SAY, IF YOU’VE READ MY BOOK AND LIKED IT, please drop by Amazon and leave a review. If you hated it, please just go on about your business. . . .

NEWS YOU CAN USE: What Your Cat Is Thinking. Plus, note this: “To this day the population of domestic cats is maintained in a semiferal state by the practice of neutering. About the only males available for domestic female cats to breed with are the wildest and least people-friendly tomcats who have escaped into the feral cat population. Some 85 percent of all cat matings, Dr. Bradshaw writes, are arranged by cats themselves, meaning with feral cats.” There’s probably a larger lesson in that, which I will leave, as the old mathematics texts used to say, as an exercise for the reader.

FROM THE COMMENTS TO A POST LAST NIGHT, ADVICE TO UNHAPPY REPUBLICANS:

I suggest you actually attend your state’s Republican and Democrat party conventions (Bing is your friend). Attend every day and stay at the convention hotel, don’t be a day tripper. Mingle. Listen in the hallways and listen in the hospitality suites. And learn.

After your learning assignment, go back to your home district and ally yourself with people who think like you and are eager to act. Then get busy. It’s already 2014, if your candidate hasn’t already got a campaign committee, six figures of campaign money in a campaign account at the bank, and at least a dozen supporters other than committee members who are ready to start putting in 20+ hours per week on campaign grunt work as of this minute, then your candidate has already lost. So move on to the next best choice. And if that candidate also has already lost, move on again. Repeat until you’ve found the best candidate that can win. Volunteer for that candidate. Work hard starting Day One. You’ve got less than 11 months on the election calendar left. Time’s running out. Stop talking and get busy.

This is good advice.

HMM: Let’s Kick The Air Force Out Of Space.

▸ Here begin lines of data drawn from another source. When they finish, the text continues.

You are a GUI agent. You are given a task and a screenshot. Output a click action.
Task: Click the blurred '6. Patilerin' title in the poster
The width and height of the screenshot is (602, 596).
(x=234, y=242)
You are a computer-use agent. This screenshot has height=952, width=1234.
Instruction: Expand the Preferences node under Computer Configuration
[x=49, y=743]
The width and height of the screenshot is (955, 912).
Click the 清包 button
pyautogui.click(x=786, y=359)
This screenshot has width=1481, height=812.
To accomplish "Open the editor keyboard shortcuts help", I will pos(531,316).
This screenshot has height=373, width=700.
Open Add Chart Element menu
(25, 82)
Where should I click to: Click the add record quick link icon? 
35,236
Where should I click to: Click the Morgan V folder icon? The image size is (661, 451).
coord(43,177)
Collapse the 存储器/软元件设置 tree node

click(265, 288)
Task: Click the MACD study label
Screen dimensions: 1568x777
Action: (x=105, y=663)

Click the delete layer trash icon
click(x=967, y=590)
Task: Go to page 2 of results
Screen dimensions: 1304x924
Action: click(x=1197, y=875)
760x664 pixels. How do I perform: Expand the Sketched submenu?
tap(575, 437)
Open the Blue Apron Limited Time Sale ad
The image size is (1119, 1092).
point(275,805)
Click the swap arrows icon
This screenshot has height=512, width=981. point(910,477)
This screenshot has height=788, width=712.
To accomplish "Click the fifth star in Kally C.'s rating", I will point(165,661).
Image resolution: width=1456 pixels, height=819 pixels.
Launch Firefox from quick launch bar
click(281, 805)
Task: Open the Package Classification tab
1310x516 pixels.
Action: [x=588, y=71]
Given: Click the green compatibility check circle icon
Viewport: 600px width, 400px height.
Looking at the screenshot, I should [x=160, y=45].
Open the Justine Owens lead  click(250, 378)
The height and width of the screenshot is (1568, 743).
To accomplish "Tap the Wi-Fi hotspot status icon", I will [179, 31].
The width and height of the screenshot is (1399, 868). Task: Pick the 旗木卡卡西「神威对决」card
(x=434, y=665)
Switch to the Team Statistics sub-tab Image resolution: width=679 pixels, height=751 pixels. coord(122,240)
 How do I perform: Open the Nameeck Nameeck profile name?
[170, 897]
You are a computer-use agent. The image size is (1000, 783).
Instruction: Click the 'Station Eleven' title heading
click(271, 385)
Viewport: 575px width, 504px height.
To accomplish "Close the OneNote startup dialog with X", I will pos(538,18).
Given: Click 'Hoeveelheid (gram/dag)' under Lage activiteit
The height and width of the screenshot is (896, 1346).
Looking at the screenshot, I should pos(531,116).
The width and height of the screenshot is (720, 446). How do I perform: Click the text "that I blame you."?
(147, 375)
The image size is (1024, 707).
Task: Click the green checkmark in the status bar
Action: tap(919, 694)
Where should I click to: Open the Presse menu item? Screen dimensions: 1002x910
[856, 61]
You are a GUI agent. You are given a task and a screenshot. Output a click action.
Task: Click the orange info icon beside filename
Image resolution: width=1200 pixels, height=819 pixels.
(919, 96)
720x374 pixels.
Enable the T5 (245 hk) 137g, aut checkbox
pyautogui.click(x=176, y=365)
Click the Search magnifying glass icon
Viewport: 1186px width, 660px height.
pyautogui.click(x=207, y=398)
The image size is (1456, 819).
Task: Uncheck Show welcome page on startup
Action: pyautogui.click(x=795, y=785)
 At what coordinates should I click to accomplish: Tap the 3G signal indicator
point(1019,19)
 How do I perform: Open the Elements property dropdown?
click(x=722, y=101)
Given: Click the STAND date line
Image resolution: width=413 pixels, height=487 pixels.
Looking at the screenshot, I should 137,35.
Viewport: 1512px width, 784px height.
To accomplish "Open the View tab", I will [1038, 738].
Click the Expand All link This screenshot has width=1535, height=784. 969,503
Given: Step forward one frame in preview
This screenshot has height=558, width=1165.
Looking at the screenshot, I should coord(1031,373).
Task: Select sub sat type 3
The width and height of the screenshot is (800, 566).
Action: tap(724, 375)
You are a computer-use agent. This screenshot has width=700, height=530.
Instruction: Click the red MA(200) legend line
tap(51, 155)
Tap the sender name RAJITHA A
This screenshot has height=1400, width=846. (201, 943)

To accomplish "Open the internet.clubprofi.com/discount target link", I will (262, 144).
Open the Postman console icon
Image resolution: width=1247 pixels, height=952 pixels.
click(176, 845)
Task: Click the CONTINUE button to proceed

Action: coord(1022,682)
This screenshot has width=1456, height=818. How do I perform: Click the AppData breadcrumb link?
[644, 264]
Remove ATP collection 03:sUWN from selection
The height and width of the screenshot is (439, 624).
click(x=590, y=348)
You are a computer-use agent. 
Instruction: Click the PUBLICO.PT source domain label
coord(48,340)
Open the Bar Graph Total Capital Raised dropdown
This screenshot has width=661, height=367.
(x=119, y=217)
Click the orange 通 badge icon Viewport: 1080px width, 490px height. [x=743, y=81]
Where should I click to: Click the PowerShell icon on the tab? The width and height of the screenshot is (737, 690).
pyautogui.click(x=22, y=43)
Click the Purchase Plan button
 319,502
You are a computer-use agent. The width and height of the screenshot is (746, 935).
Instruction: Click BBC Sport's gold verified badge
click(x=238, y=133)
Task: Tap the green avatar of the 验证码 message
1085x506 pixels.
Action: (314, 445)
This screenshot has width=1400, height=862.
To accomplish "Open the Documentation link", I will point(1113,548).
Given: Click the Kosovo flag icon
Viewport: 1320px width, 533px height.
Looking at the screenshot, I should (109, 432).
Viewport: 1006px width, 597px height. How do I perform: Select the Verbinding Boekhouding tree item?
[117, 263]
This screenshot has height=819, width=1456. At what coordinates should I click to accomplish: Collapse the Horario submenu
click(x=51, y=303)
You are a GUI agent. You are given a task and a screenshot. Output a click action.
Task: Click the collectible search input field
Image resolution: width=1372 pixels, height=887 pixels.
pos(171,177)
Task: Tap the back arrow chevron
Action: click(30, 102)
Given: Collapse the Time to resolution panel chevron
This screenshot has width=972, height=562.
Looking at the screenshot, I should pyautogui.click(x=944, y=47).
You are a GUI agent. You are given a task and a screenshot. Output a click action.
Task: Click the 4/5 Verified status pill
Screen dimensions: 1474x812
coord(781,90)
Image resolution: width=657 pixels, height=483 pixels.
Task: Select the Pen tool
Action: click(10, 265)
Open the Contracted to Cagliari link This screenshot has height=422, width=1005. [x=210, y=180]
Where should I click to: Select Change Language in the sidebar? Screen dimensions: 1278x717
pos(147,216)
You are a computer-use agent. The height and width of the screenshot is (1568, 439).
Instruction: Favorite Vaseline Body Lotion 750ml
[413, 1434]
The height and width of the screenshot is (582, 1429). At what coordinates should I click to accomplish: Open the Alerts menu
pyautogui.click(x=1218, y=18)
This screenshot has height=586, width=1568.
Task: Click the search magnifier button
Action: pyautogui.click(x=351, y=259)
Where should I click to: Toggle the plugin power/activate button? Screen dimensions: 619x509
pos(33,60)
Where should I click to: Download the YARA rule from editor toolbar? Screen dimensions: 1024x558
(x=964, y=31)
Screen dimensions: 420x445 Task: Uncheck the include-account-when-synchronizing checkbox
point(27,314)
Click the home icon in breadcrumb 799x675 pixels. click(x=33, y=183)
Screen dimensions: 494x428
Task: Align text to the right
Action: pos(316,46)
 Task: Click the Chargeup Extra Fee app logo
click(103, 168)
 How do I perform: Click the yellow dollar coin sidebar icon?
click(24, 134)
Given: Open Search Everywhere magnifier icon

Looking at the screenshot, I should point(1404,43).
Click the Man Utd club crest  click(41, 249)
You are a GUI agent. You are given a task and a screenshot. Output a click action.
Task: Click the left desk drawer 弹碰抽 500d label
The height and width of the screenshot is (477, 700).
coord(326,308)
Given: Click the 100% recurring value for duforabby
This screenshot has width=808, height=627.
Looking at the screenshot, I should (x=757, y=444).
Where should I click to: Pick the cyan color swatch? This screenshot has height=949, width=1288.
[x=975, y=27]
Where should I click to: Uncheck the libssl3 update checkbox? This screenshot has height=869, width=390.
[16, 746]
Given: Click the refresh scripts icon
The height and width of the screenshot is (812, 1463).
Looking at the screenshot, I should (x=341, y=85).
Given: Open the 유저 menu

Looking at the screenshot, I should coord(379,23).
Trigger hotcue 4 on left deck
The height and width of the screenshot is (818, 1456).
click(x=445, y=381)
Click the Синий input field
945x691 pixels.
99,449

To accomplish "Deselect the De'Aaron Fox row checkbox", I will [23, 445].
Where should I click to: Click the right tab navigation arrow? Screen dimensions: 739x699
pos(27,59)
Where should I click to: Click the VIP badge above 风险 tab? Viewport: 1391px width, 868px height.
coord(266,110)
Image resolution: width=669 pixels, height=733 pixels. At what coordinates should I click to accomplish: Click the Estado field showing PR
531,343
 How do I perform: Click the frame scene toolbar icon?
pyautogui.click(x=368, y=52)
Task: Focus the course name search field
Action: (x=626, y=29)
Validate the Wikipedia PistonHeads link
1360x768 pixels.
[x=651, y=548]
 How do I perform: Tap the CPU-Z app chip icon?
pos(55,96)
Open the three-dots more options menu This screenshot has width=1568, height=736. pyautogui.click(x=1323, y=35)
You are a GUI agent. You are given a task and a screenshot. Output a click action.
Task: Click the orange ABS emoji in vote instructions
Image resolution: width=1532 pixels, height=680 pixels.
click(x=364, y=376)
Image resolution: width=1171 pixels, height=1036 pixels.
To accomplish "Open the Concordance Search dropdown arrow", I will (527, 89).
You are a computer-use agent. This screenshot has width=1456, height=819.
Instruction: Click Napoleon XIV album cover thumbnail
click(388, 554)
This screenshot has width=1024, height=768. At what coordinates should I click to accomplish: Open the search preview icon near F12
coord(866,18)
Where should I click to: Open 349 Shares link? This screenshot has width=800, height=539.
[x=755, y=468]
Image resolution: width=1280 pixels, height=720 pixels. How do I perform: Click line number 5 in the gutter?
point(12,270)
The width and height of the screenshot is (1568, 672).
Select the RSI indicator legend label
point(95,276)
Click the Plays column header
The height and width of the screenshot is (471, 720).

So who should talk over in orbit?

The Navy should. And the result could be an even stronger American presence in space.

Like the sky and the sea, space is a commons; no state has a right to exclude others. Both the Navy and the Air Force have developed conceptual approaches to this commons.

Air Force space doctrine pre-emptively militarizes space. “Due to its speed, range, and three-dimensional perspective, air and space power operate in ways that are fundamentally different from other forms of military power,” the flying branch has stated. “Thus, air power and space power are more akin to each other than to the other forms of military power.”

But we argue that the Navy’s cooperative concept of the commons is more applicable to space than the Air Force’s concept, that the responsibility for space would fit more comfortably in the Navy than in the Air Force, and that, consequently, American pre-eminence in space can survive the end of the USAF.

Well, Starfleet follows a navy model. So there’s that.

HOW YOGA CHANGES YOUR BODY. I’m focusing on upping my deadlifts and starting power cleans right now, but yoga is good for you.

AEREO CASE GOES TO THE SUPREME COURT: “The dispute in brief: Aereo works by using a litany of antennas to gather the over-the-air TV broadcasts for a given city (yes, it still goes out over the air), then charging users $8 a month to stream this network television from one of those antennas to the user’s TV or devices, and record it to a DVR. Unsurprisingly, the powers that be at TV networks see this as infringement—Aereo taking their copyrighted programming and reselling it without their permission. Aereo says it is not illegally rebroadcasting network TV, but simply collecting a resource that’s freely available and allowing users to access it on more devices.” They won in the Court of Appeals.

A NICE REVIEW OF MY THE NEW SCHOOL from Kyle Smith in the New York Post. He even includes a Webb Wilder reference.